- **Directions**
Copy out the entries below exactly as they stand, but only from the line containing "Help (401, 13)" through the line containing "하우스 에너지 손실과 효율 개선 (166, 2050)".

- **Pixel coordinate grounding data**

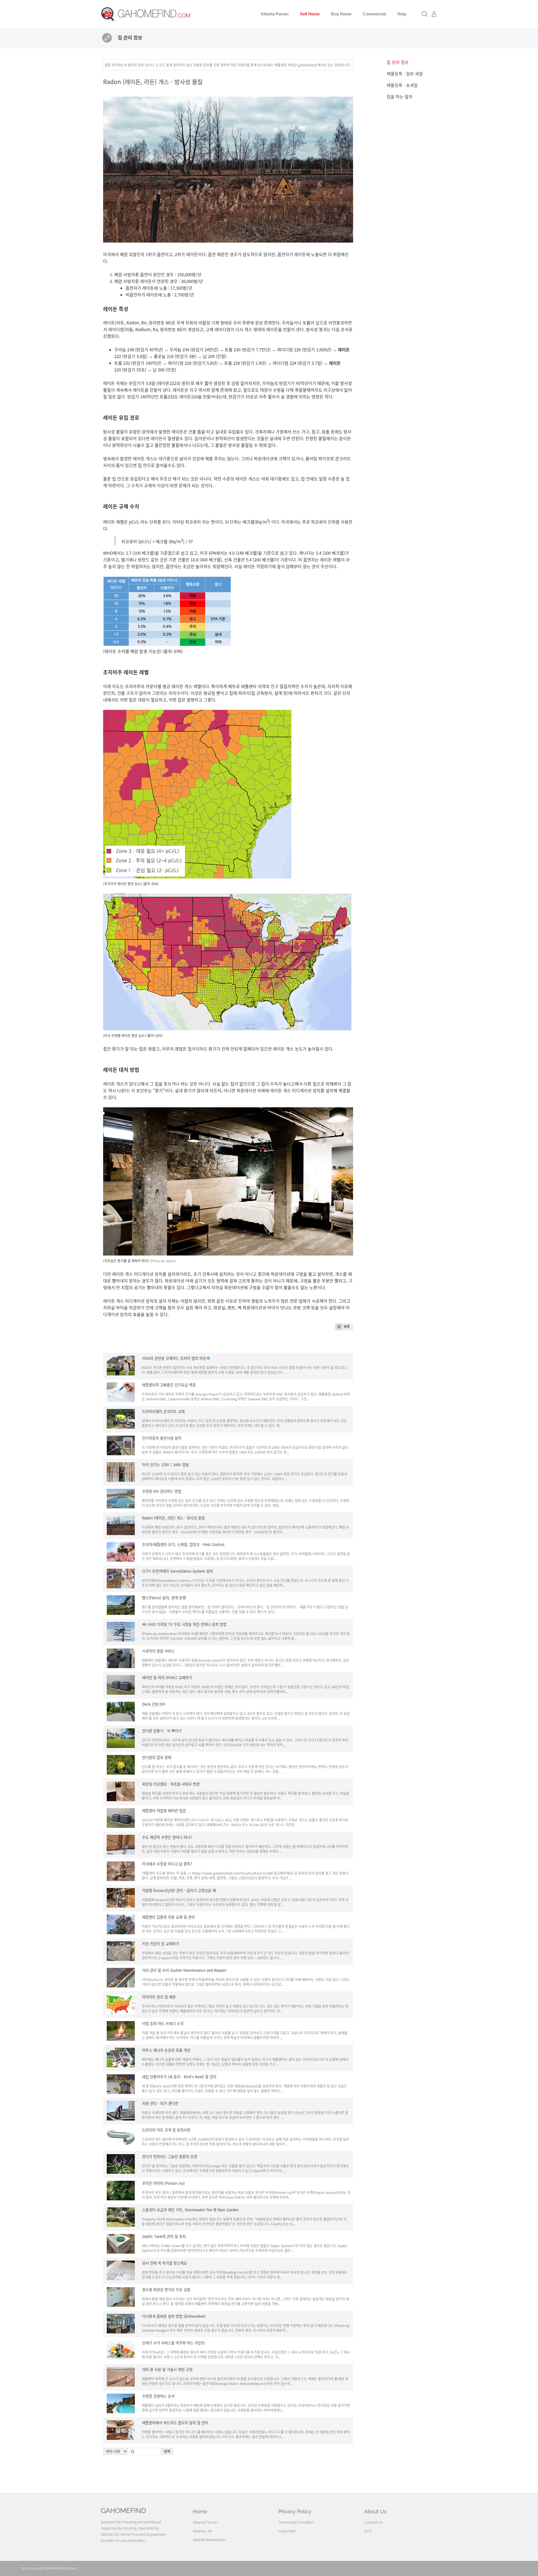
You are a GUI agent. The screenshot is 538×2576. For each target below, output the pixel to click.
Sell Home (310, 13)
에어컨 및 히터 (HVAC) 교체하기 (167, 1677)
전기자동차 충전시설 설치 (161, 1438)
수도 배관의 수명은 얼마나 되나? (167, 1837)
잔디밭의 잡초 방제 (156, 1757)
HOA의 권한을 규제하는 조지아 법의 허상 (174, 1358)
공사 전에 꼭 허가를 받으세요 (164, 2263)
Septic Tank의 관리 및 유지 (164, 2236)
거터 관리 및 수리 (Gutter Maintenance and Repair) (184, 1970)
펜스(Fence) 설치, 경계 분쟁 (164, 1597)
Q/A (368, 2531)
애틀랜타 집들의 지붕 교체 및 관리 (168, 1917)
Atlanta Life (202, 2531)
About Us (375, 2511)
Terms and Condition (296, 2522)
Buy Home (341, 13)
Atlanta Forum (275, 13)
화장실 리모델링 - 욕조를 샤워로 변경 (171, 1784)
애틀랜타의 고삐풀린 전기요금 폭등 (169, 1384)
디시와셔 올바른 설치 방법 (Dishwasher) (174, 2316)
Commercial (374, 13)
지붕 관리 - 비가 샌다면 (160, 2103)
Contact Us (373, 2522)
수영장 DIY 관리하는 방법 (161, 1491)
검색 (167, 2451)
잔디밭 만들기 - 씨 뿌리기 (162, 1730)
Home (200, 2511)
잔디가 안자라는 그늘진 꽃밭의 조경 (169, 2156)
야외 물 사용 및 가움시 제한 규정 (167, 2369)
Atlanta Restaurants (209, 2540)
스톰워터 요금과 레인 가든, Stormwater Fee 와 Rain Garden (190, 2209)
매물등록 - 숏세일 (402, 85)
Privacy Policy (295, 2511)
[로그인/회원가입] (434, 14)
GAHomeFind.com (60, 2568)
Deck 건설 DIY (153, 1704)
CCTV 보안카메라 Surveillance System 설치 (177, 1571)
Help (401, 13)
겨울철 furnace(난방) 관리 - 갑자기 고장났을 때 (179, 1890)
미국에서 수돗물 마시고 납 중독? (167, 1863)
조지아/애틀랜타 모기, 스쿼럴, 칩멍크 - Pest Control (183, 1544)
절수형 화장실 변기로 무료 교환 (166, 2289)
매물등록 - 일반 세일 (405, 73)
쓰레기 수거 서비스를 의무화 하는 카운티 (173, 2342)
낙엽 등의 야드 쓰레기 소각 (163, 2023)
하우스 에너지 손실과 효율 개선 (166, 2050)
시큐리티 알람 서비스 (158, 1651)
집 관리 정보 (398, 62)
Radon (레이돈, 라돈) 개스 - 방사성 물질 (153, 81)
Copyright (287, 2531)
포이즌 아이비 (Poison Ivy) (163, 2183)
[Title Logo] (107, 38)
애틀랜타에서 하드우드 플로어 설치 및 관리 (175, 2422)
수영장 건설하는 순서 (158, 2396)
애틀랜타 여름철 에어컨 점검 (164, 1810)
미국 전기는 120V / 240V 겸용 (165, 1464)
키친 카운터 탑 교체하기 (160, 1943)
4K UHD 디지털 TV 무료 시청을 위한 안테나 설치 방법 (184, 1624)
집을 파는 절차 (399, 96)
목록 (347, 1326)
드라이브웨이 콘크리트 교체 (163, 1411)
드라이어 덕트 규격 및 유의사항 (166, 2130)
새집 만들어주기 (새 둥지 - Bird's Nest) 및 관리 (179, 2076)
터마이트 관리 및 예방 (159, 1997)
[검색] (424, 14)
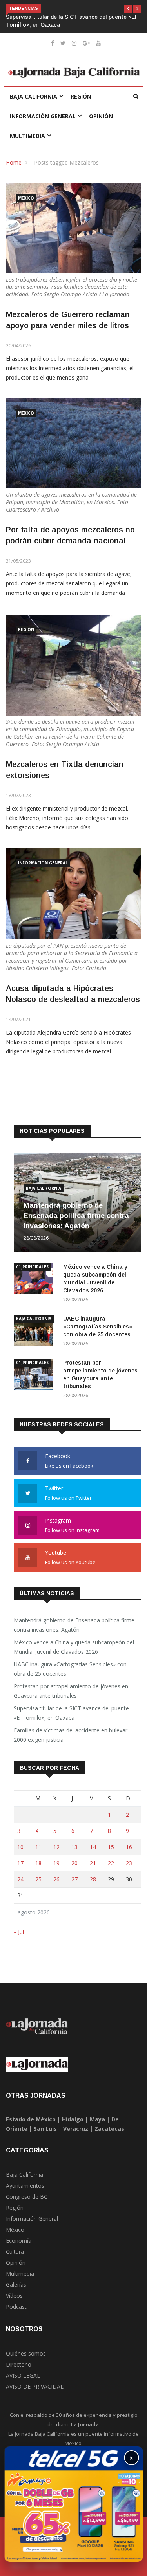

- **Exercise solution**
Help (401, 13)
겨울철 furnace(난방) 관리 - 갑자기 고장났을 때 (179, 1890)
미국에서 수돗물 마시고 납 중독? (167, 1863)
조지아/애틀랜타 모기, 스쿼럴, 칩멍크 - Pest Control (183, 1544)
절수형 화장실 변기로 무료 교환 (166, 2289)
매물등록 - 일반 세일 (405, 73)
쓰레기 수거 서비스를 의무화 하는 카운티 (173, 2342)
낙엽 등의 야드 쓰레기 소각 (163, 2023)
하우스 에너지 손실과 효율 개선 (166, 2050)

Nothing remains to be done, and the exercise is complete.